AGI – Un “uomo in rivolta”. Antonio Di Grado, al quale Leonardo Sciascia affidò la guida della Fondazione a lui intitolata, si rifà ad Albert Camus per definire il grande scrittore siciliano, del quale domani ricorre il centenario della nascita. “Per Camus – spiega Di Grado all’AGI – la rivolta è altra cosa dalla rivoluzione, ovvero un impeto vitale, esistenziale, etico, da un senso elementare di giustizia. Le rivoluzioni, invece, sostituiscono un potere a un altro”. L’autore de ‘Morte dell’Inquisitore’ e di ‘Candido, un sogno fatto in Sicilia’ era “un demistificatore, uno smascheratore, maestro del dissenso e del dubbio, e con Pier Paolo Pasolini uno degli ultimi veri grandi intellettuali che l’Italia ha avuto”.
Oggi, intorno alla sua importanza il consenso è unanime. “Si prende finalmente atto – prosegue Di Grado – dell’importanza di questo intellettuale. Non so se avrebbe fatto piacere a lui, questa unanimità. Vi sono romanzi, tra cui ‘Il contesto’, in cui e’ atterrito dall’unanimità, da questo viluppo di alleanze, corresponsabilità, omertà che fanno tutti responsabili del male”. Il suo stesso confronto con il Settecento, che amava, “era problematico, aperto: Candido si congeda dalla statua di Voltaire dicendo che non abbiamo bisogno di padri. Lui, che partiva da questa concezione illuministica, era capace di confrontarsi con culture altre dalla sua e di nutrire perfino il dubbio religioso, mettendo insieme Montaigne e Pascal, illuministi e grandi scrittori cristiani come Manzoni”.
In questo suo insistere nel dubbio quanto ha influito il suicidio, avvenuto quando lui era giovane, del fratello? “E’ difficile dirlo, è una domanda a cui non si può dare risposta perchè lui ha sempre taciuti di questo avvenimento, che certamente segnò la sua vita ma di cui non sappiamo nulla”.
E’ difficile immaginare sulla scena pubblica odierna la presenza di un intellettuale come Leonardo Sciascia, avvolto nel ragionare in volute di fumo di una sigaretta sempre accesa, in un ‘contesto’ caratterizzato dal frastuono dei social, delle urla. “Il mondo si e’ trasformato radicalmente in questi 30 anni. Ormai – sottolinea Di Grado – prevalgono intrattenimento e rissa, non sento più in televisione un parere pacato. Sento soltanto urla e insulti, e perfino un filosofo di grande spessore come Massimo Cacciari si mette a sbraitare. Non sono tempi per Sciascia: ragionava molto pacatamente, i suoi famosi silenzi erano pause di riflessione, volontà di non farsi prendere immediatamente dalla polemica, dalla prima cosa che viene in mete. Ma non si tratta solo di Sciascia: in quegli anni si ascoltavano ragionamenti civili, perfino nelle tribune politiche”.

(MATERIALE RACCOLTO):
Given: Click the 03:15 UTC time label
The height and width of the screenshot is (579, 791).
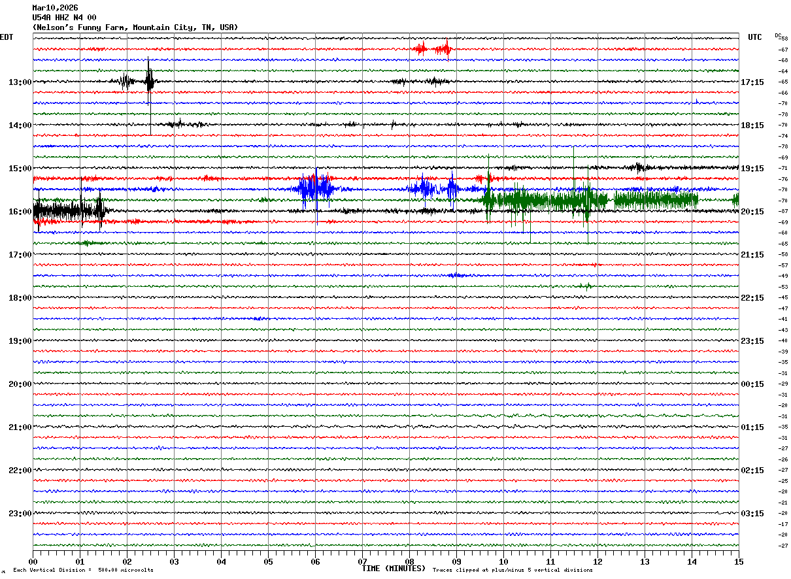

(COMPITO):
Elenca tutti i titoli di opere di Leonardo Sciascia citati nell'estratto selezionato.

(RISULTATO):
- Morte dell'Inquisitore
- Candido, un sogno fatto in Sicilia
- Il contesto